European Court of Human Rights holds that refusal of a residence permit to a foreigner on the basis of his HIV-positive status was discriminatory

In its decision of 10 March 2011 in Kiyutin v. Russia (Application No. 2700/10), the European Court of Human Rights held unanimously that the refusal of the Russian authorities to grant a residency permit to a national of Uzbekistan on the basis of his HIV-positive status was discriminatory.

Decision | 10 March 2011

In its decision of 10 March 2011 in Kiyutin v. Russia (Application No. 2700/10), the European Court of Human Rights held unanimously that the refusal of the Russian authorities to grant a residency permit to a national of Uzbekistan on the basis of his HIV-positive status was discriminatory. The Court found that the refusal constituted a violation of Article 14 (prohibition of discrimination) of the European Convention on Human Rights (read in conjunction with Article 8 on the protection of home and family life).

The applicant, a national of Uzbekistan, had been living in Russia since 2003 and is married to a Russian national, with whom he had a child. Upon application for a residence permit, he underwent a medical examination and tested positive for HIV. His application was then refused on the basis of a legal provision precluding the issuance of residency permits to HIV-positive non-nationals.

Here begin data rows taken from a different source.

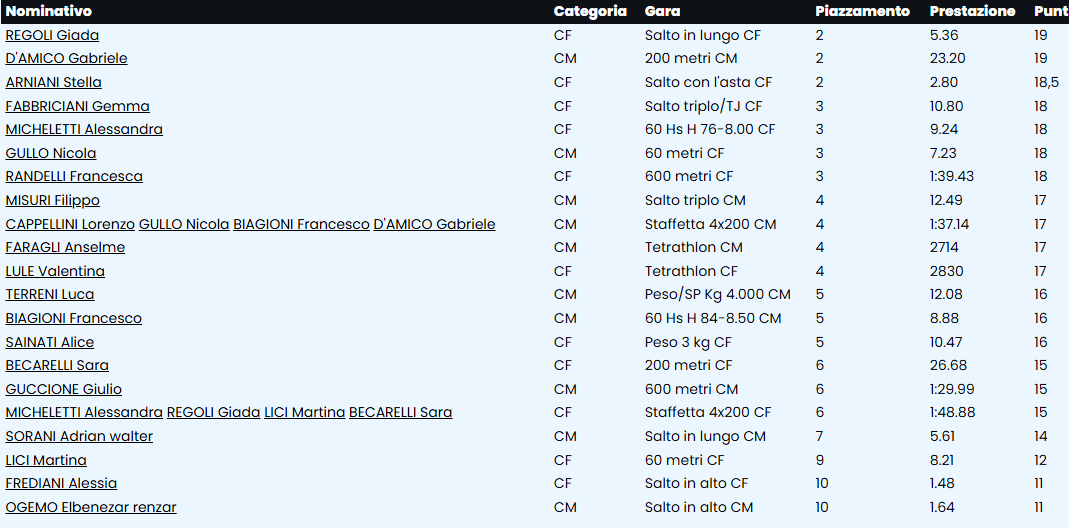Visit the LULE Valentina athlete page

click(55, 271)
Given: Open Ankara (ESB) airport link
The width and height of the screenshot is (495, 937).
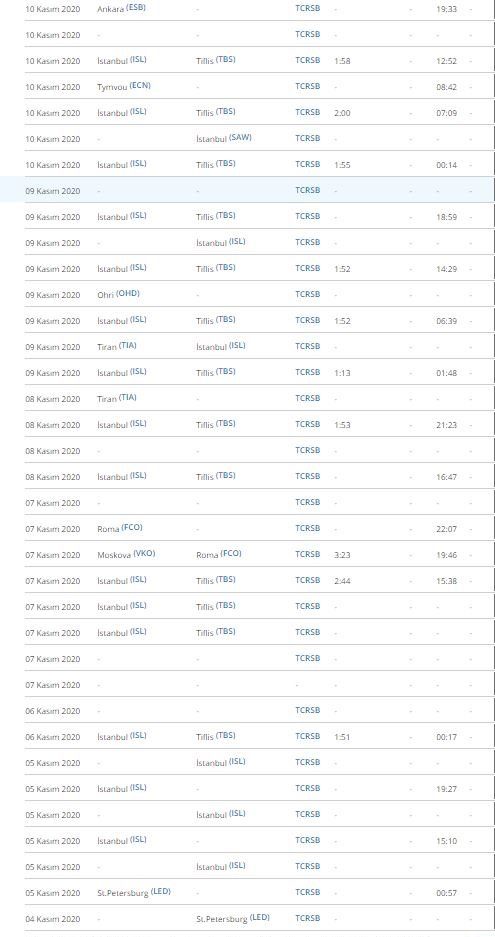Looking at the screenshot, I should point(121,8).
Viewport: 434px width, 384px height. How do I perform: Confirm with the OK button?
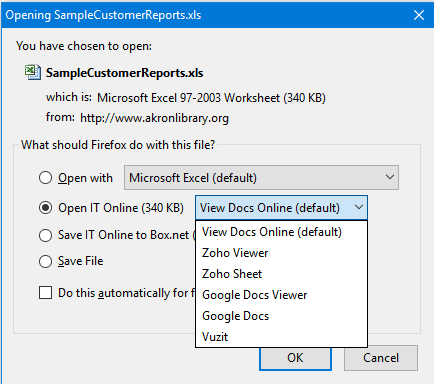click(x=295, y=358)
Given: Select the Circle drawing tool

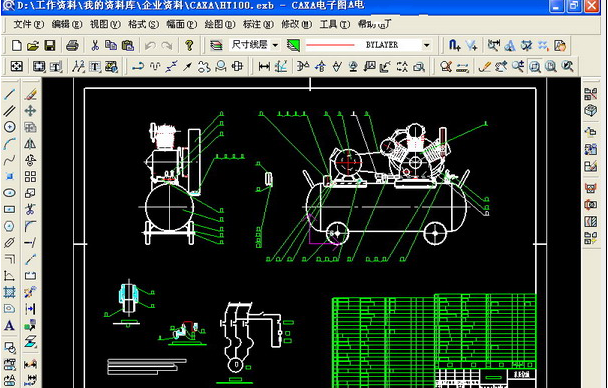Looking at the screenshot, I should [x=9, y=127].
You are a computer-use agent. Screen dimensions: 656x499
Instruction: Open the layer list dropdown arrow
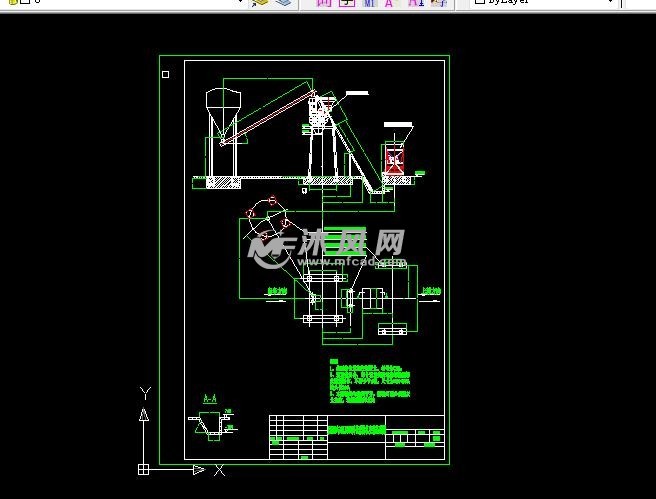pyautogui.click(x=240, y=3)
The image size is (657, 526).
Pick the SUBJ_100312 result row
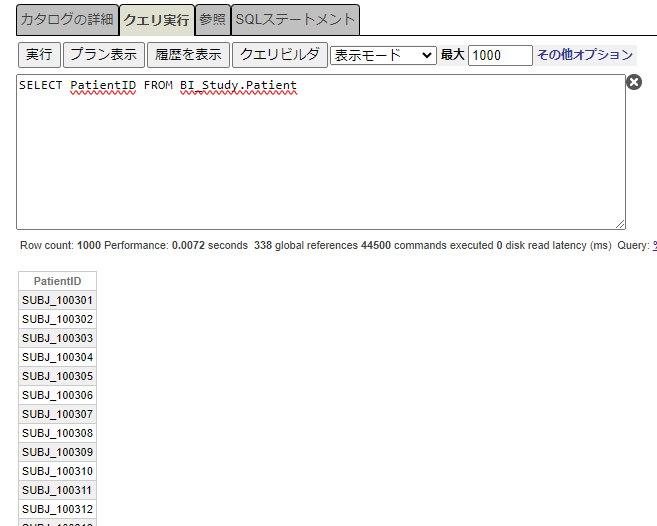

In its ruling, the Court noted that people living with HIV represented a vulnerable group in society which had been discriminated against in many ways in the past. The court noted that HIV-related travel restrictions were not imposed on tourists or short-term visitors or Russian nationals. It observed that the mere presence of an HIV-positive individual in the country did not constitute a threat to public health and that the selective imposition of HIV-related travel restrictions only on foreigners seeking residence were not justified. The Court found that Mr. Kiyutin had been a victim of discrimination on the basis of his health status in violation of Article 14, together with Article 8, and held that he was entitled to 15,000 euros in damages.